━━ PROVIDED MATERIAL

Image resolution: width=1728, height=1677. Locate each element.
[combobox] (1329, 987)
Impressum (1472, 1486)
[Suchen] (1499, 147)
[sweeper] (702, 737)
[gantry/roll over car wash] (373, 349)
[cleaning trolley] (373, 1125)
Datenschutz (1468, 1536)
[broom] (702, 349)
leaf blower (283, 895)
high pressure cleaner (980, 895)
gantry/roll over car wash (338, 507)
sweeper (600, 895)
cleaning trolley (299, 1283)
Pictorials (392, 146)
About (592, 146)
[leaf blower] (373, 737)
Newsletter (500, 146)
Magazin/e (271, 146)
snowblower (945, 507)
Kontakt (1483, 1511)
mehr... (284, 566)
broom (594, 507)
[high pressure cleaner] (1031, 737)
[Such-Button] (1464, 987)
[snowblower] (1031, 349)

━━━━
━━ PROVIDED MATERIAL

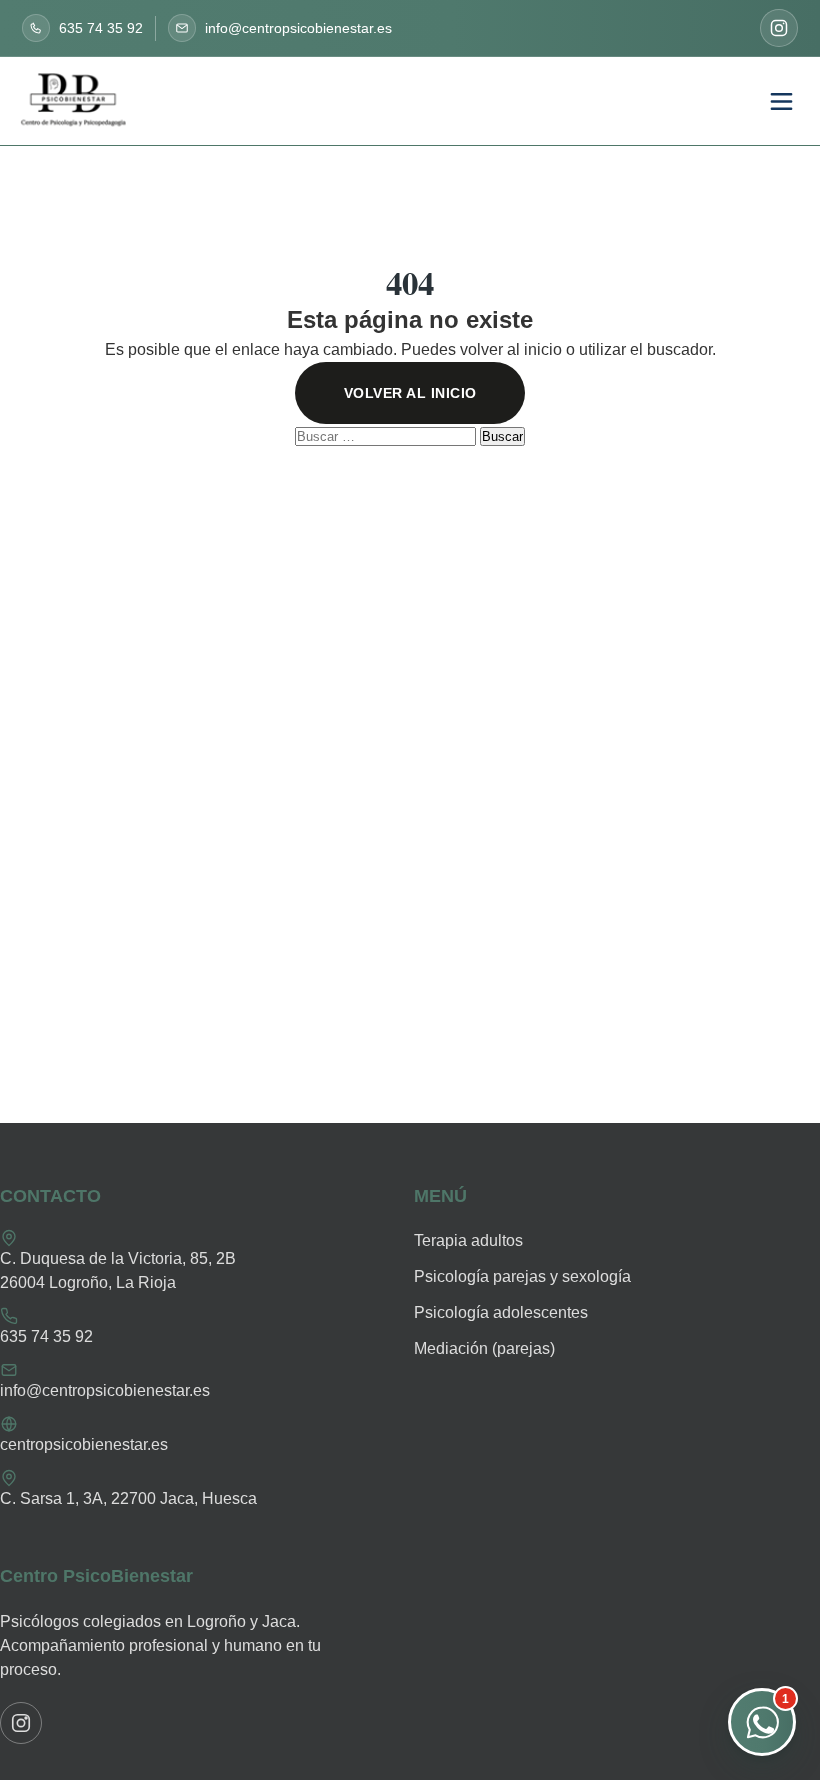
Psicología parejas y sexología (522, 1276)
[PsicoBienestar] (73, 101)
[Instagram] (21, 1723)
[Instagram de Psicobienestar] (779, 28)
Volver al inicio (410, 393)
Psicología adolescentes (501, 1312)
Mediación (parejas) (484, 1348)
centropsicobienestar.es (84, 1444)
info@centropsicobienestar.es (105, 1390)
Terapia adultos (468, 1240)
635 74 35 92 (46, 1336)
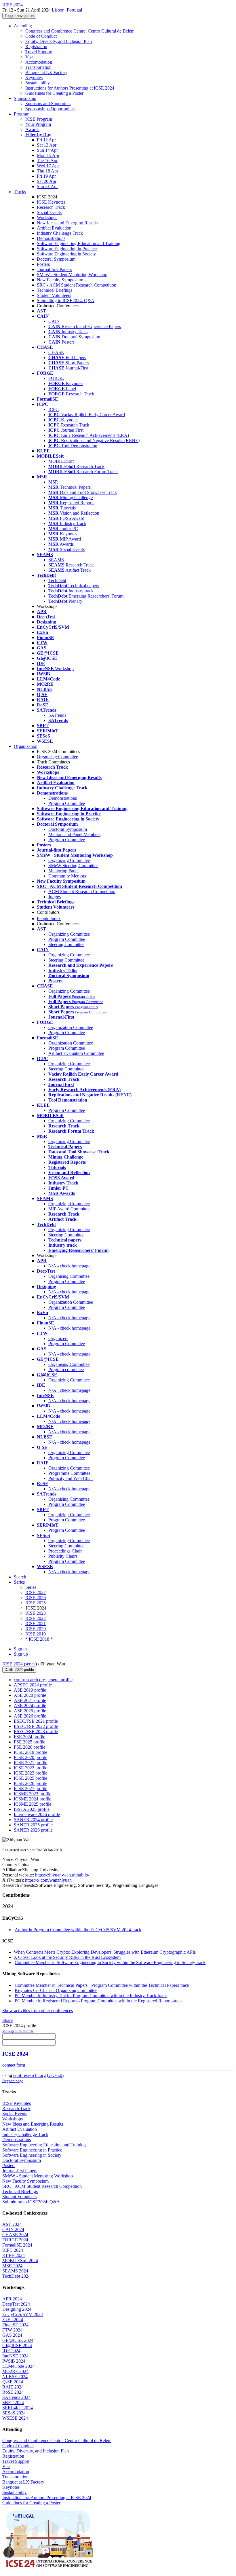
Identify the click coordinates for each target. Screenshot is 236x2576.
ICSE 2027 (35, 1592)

━━━━
━━ PROVIDED MATERIAL

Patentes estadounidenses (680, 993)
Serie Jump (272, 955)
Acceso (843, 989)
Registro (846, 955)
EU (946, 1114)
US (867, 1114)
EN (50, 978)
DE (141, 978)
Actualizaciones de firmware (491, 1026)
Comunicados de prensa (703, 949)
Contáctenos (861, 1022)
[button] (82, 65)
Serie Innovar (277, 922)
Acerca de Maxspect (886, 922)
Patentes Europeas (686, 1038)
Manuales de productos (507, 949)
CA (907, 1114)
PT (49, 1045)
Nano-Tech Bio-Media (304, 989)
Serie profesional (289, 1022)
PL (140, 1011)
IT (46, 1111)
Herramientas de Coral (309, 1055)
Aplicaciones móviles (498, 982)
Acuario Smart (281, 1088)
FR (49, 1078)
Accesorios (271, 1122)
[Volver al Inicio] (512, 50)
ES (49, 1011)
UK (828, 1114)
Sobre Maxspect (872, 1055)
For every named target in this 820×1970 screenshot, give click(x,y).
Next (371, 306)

━━━━

### [WHAT IS NEEDED]
What you return must be the lines above that run from the line with "Accesorios (271, 1122)" to the line with "Next (371, 306)", inclusive, each copied exactly.

### [EXERCISE ANSWER]
Accesorios (271, 1122)
[Volver al Inicio] (512, 50)
ES (49, 1011)
UK (828, 1114)
Sobre Maxspect (872, 1055)
For every named target in this 820×1970 screenshot, give click(x,y).
Next (371, 306)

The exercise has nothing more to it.